**PROVIDED DATA**
*****

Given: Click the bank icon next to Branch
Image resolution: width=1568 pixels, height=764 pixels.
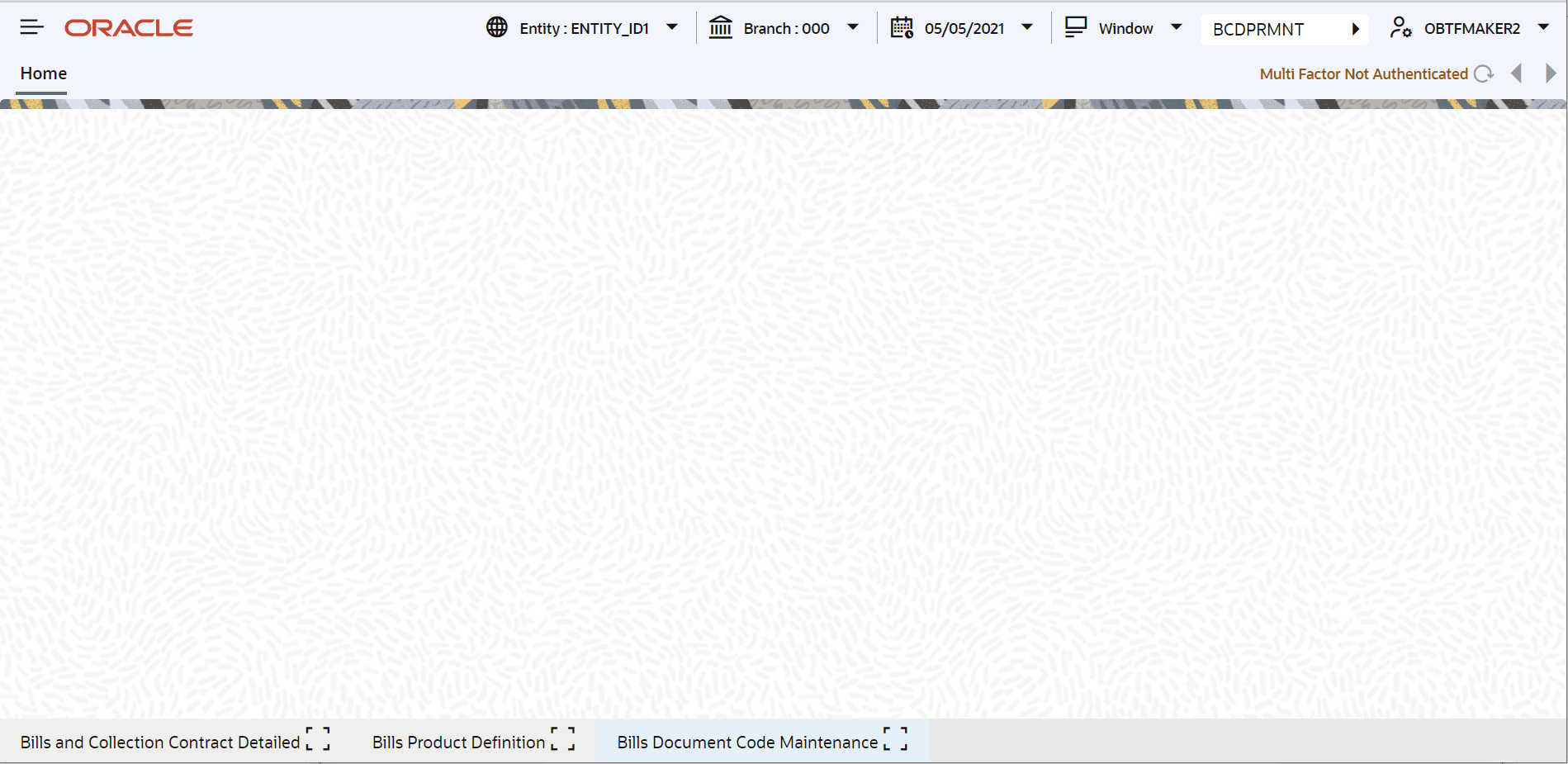Looking at the screenshot, I should tap(720, 27).
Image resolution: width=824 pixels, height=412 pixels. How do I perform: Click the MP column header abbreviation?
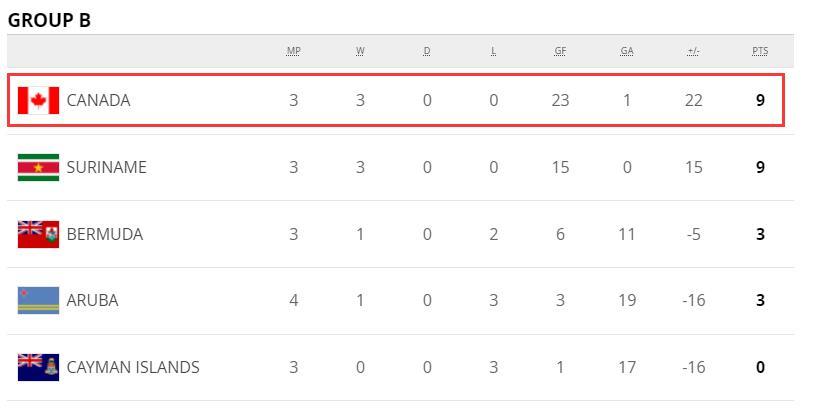coord(293,51)
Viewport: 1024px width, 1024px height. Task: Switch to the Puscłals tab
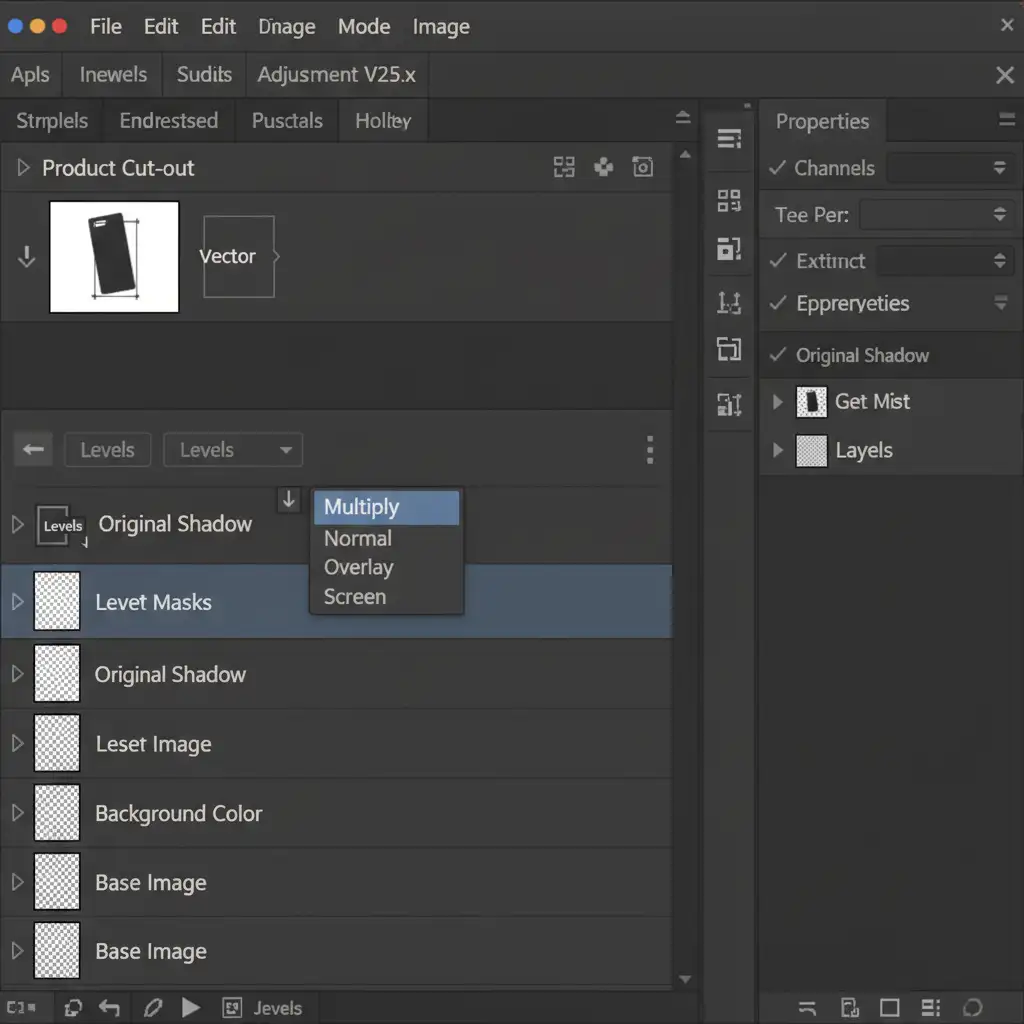click(287, 121)
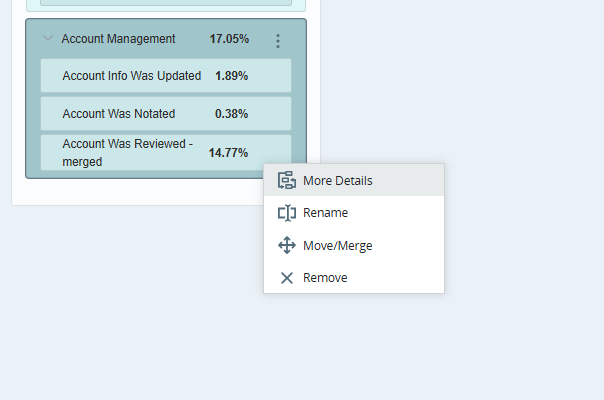The image size is (604, 400).
Task: Open the Account Management three-dot menu
Action: (278, 40)
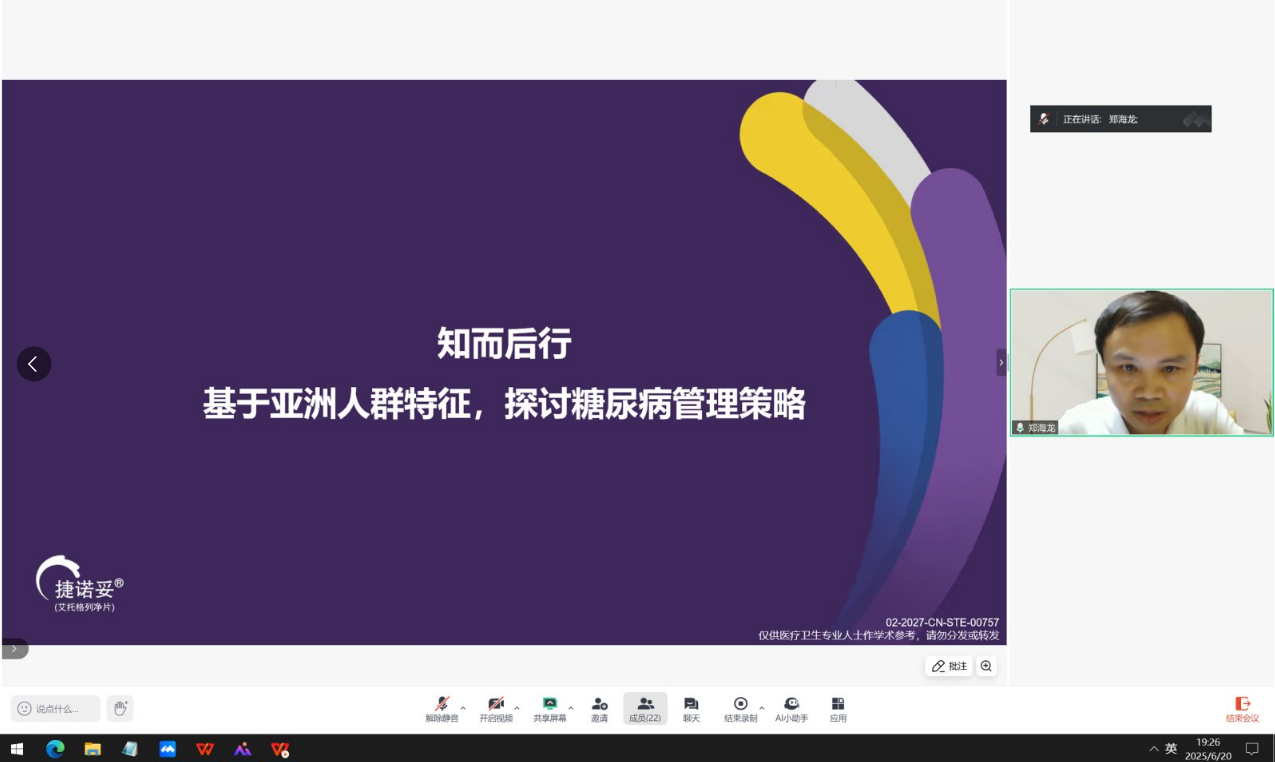The image size is (1275, 762).
Task: Open the 聊天 chat icon
Action: tap(691, 709)
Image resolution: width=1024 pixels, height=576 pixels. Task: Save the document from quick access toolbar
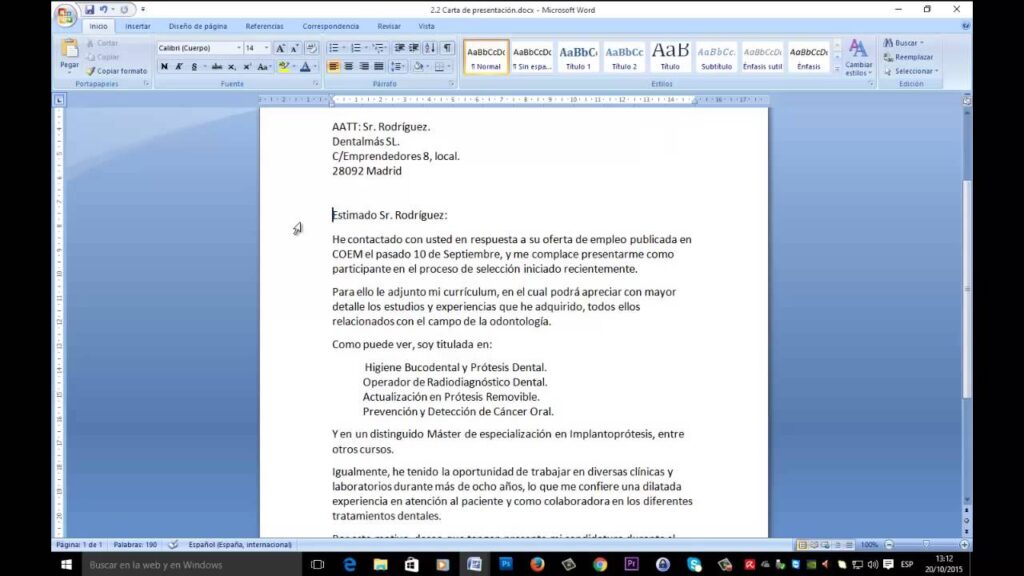89,9
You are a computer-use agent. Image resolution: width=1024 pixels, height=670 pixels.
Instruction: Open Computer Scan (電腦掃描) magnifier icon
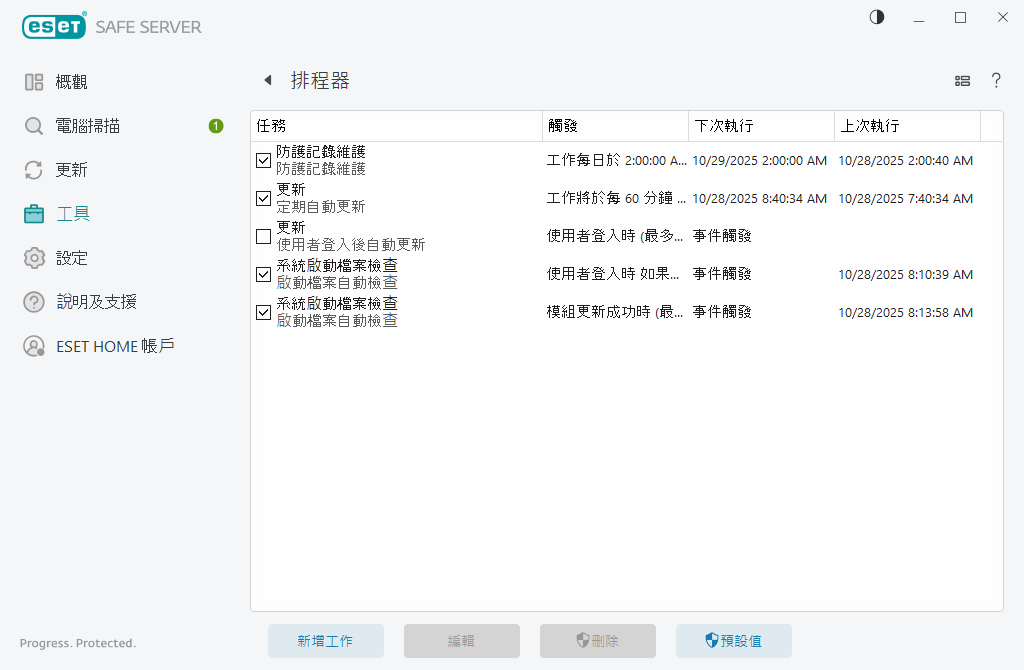click(x=34, y=126)
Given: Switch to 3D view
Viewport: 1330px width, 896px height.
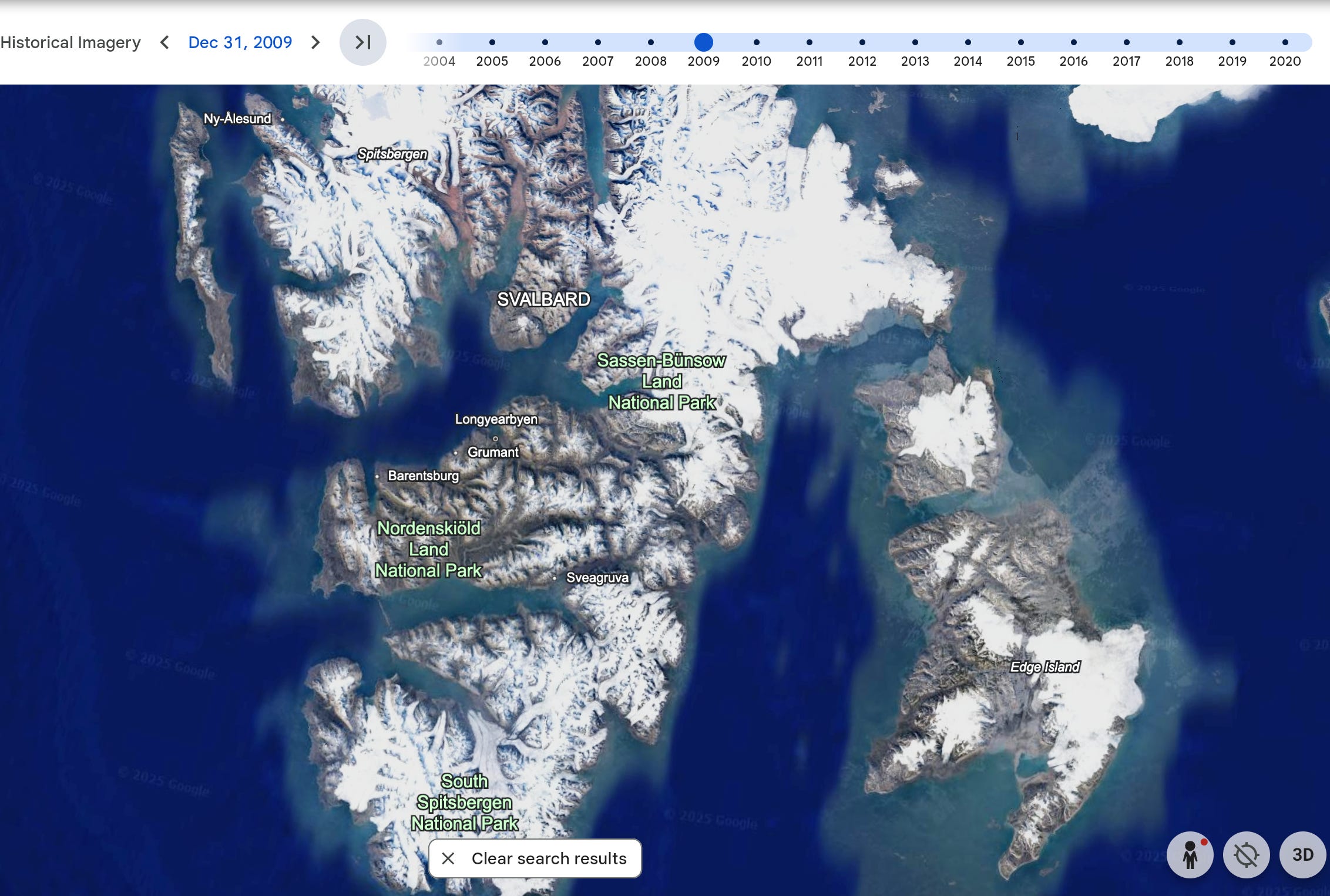Looking at the screenshot, I should [1302, 855].
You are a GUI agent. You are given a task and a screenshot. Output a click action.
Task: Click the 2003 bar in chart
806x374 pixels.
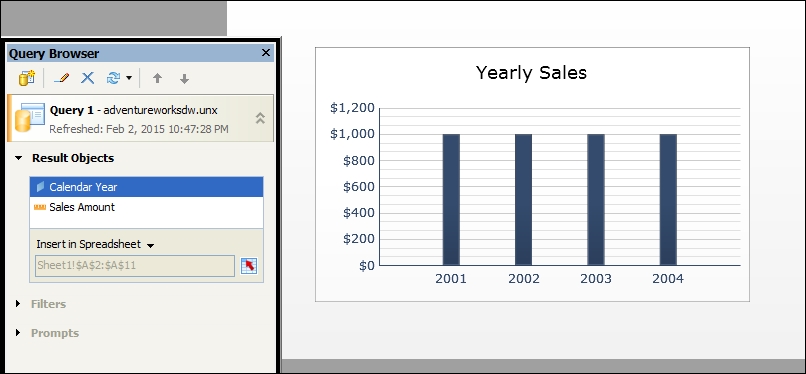click(596, 199)
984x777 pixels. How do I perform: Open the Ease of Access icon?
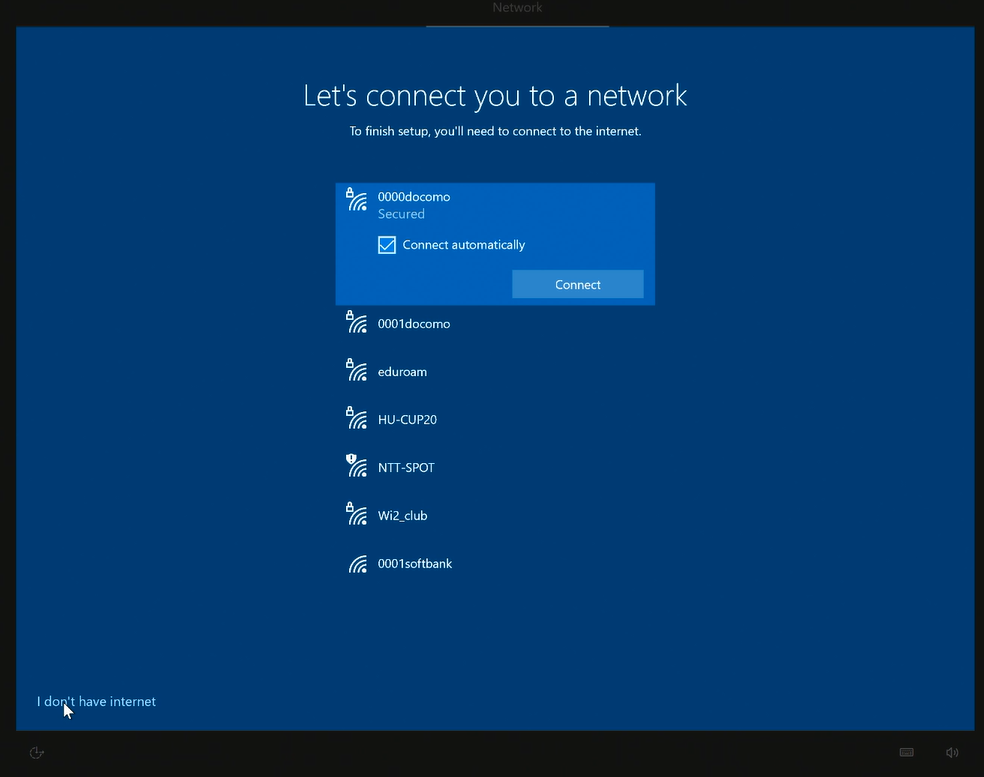[37, 753]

*****

Return, unchanged, the part of the material that opens with the line containing "Viewport: 1024px width, 1024px" and closes with the last line of the material, keeping both ends. Leave the pictures out of your answer.

Viewport: 1024px width, 1024px height. Task: Switch to the Puscłals tab
click(287, 121)
The image size is (604, 400).
Task: Open the Account Management three-dot menu
Action: (278, 40)
The image size is (1275, 762).
Task: Open the 聊天 chat icon
Action: tap(691, 709)
Image resolution: width=1024 pixels, height=576 pixels. Task: Save the document from quick access toolbar
89,9
You are a computer-use agent. Image resolution: width=1024 pixels, height=670 pixels.
Instruction: Open Computer Scan (電腦掃描) magnifier icon
click(x=34, y=126)
Given: Switch to 3D view
Viewport: 1330px width, 896px height.
Looking at the screenshot, I should [1302, 855].
You are a GUI agent. You are given a task and a screenshot. Output a click action.
Task: Click the 2003 bar in chart
806x374 pixels.
click(596, 199)
984x777 pixels. How do I perform: Open the Ease of Access icon?
[37, 753]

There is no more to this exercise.